Journalists from the German publication Der Spiegel have recently published an article describing the events that led and followed Israel's bombing of the Syrian nuclear reactor at Al Kibar. According to them, Israel had reason to believe that Syria might be planning to launch a secret nuclear program even since 2002, but information was scarce at the time.
Their suspicions intensified in 2004 after United States' National Security Agency (NSA) informed them of an unusually high number of calls between Pyongyang, the capital of North Korea, and a region in the Syrian desert situated close to the Euphrates river. This place was called Al Kibar.
Then, in late 2006, Mossad operatives succeeded in obtaining more concrete evidence. Apparently, this was achieved by installing a professional trojan on the computer of a senior Syrian government official. The clandestine program was planted on his laptop left in a Kensington hotel room during a trip to London.
The trojan stole secret documents and images depicting the Al Kibar reactor in various stages of construction. It also captured photos of Chon Chibu, a leading North Korean nuclear scientist, together with Ibrahim Othman, the director of the Syrian Atomic Energy Commission. This intelligence gathering effort eventually led to "Operation Orchard," the bombing by Israeli fighter jets of the Al Kibar complex in September 2007.

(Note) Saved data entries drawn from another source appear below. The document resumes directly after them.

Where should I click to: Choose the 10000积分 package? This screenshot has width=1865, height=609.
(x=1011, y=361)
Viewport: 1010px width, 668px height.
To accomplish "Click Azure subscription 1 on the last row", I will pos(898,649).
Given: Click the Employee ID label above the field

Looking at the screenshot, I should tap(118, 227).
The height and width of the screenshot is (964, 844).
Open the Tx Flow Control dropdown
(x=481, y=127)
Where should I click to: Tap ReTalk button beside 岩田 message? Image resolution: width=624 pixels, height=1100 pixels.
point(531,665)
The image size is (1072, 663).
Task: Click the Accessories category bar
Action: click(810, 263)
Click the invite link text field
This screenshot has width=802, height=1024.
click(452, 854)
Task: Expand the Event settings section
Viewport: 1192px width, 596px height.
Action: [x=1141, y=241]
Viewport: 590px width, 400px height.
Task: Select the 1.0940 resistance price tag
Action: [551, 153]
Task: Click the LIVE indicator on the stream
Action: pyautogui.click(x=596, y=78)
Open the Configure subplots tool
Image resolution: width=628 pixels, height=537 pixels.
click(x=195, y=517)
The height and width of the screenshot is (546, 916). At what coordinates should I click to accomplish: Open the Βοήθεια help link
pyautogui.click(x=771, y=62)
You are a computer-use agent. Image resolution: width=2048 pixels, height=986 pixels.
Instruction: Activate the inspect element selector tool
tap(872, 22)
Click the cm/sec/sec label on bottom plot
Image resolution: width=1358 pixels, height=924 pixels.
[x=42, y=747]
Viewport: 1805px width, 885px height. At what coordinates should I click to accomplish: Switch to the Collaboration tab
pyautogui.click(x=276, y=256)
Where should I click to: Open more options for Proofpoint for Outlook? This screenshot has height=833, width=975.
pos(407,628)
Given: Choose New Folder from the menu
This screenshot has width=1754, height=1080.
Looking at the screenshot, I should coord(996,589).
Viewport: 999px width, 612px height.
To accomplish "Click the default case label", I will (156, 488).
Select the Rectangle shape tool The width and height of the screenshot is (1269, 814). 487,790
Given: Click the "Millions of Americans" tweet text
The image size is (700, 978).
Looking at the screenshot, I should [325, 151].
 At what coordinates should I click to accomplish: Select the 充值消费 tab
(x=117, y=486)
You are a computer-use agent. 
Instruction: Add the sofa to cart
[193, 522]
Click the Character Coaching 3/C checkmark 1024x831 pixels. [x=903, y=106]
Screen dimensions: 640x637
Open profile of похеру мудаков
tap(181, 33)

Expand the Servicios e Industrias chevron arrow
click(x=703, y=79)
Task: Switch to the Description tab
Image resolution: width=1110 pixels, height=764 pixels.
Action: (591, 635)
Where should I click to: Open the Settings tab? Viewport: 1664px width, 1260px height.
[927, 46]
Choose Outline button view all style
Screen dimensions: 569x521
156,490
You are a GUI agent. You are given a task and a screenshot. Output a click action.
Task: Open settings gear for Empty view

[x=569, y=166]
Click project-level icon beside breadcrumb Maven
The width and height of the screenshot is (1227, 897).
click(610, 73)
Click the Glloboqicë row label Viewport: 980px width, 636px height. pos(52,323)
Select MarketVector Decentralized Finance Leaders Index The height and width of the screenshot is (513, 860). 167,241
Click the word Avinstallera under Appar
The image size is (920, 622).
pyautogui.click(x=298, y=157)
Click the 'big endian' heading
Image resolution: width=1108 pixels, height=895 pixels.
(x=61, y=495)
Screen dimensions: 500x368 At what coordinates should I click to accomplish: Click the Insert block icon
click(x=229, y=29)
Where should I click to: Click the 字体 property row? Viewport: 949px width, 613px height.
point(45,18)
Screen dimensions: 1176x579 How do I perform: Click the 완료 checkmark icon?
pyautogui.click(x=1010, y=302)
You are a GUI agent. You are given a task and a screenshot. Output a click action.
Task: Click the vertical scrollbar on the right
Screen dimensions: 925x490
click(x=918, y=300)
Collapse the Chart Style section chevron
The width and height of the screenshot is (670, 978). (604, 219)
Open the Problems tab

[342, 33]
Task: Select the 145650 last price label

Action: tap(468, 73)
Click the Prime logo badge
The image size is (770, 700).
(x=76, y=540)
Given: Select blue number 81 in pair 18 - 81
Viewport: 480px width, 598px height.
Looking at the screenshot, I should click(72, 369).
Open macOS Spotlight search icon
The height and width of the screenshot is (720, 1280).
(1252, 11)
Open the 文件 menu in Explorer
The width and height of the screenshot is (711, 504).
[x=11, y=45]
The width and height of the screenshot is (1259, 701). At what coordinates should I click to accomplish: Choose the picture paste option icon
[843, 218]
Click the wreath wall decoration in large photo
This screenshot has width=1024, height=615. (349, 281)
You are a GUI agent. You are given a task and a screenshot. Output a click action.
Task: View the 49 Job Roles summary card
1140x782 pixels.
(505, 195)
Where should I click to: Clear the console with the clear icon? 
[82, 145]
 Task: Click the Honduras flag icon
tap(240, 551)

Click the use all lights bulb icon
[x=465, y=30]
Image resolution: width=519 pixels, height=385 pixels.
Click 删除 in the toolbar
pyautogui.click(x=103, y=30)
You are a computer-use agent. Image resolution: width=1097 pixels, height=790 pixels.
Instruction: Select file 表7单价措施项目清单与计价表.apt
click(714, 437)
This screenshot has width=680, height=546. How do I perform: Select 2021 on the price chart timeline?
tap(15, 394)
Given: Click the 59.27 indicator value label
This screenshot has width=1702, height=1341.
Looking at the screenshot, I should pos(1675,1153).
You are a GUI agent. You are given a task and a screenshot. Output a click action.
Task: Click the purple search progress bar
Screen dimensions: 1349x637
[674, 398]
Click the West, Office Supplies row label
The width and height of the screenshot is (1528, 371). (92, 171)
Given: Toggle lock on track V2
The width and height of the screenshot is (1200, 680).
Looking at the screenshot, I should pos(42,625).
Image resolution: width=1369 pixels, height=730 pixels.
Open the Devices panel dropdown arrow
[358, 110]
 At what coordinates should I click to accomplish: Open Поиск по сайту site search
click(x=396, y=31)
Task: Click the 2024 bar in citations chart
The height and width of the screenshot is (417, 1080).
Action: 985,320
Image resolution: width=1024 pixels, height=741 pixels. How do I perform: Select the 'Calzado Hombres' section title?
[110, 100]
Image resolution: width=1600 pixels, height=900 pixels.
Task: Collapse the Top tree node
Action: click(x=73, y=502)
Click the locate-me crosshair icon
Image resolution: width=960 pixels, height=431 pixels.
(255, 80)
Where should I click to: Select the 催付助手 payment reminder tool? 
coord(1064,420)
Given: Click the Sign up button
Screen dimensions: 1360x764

There is no mention as to whether the information on this laptop was encrypted or not, but generally with such sensitive information, it is. However, it doesn't matter as this is a perfect example of a so-called "Evil Made" attack, a situation where the attacker can install a boot-level malware on an unattended device, which is then returned to the owner for use.
"People who encrypt their hard drives, or partitions on their hard drives, have to realize that the encryption gives them less protection than they probably believe," warns cryptography guru Bruce Schneier. "It protects against someone confiscating or stealing their computer and then trying to get at the data. It does not protect against an attacker who has access to your computer over a period of time during which you use it, too," he explains.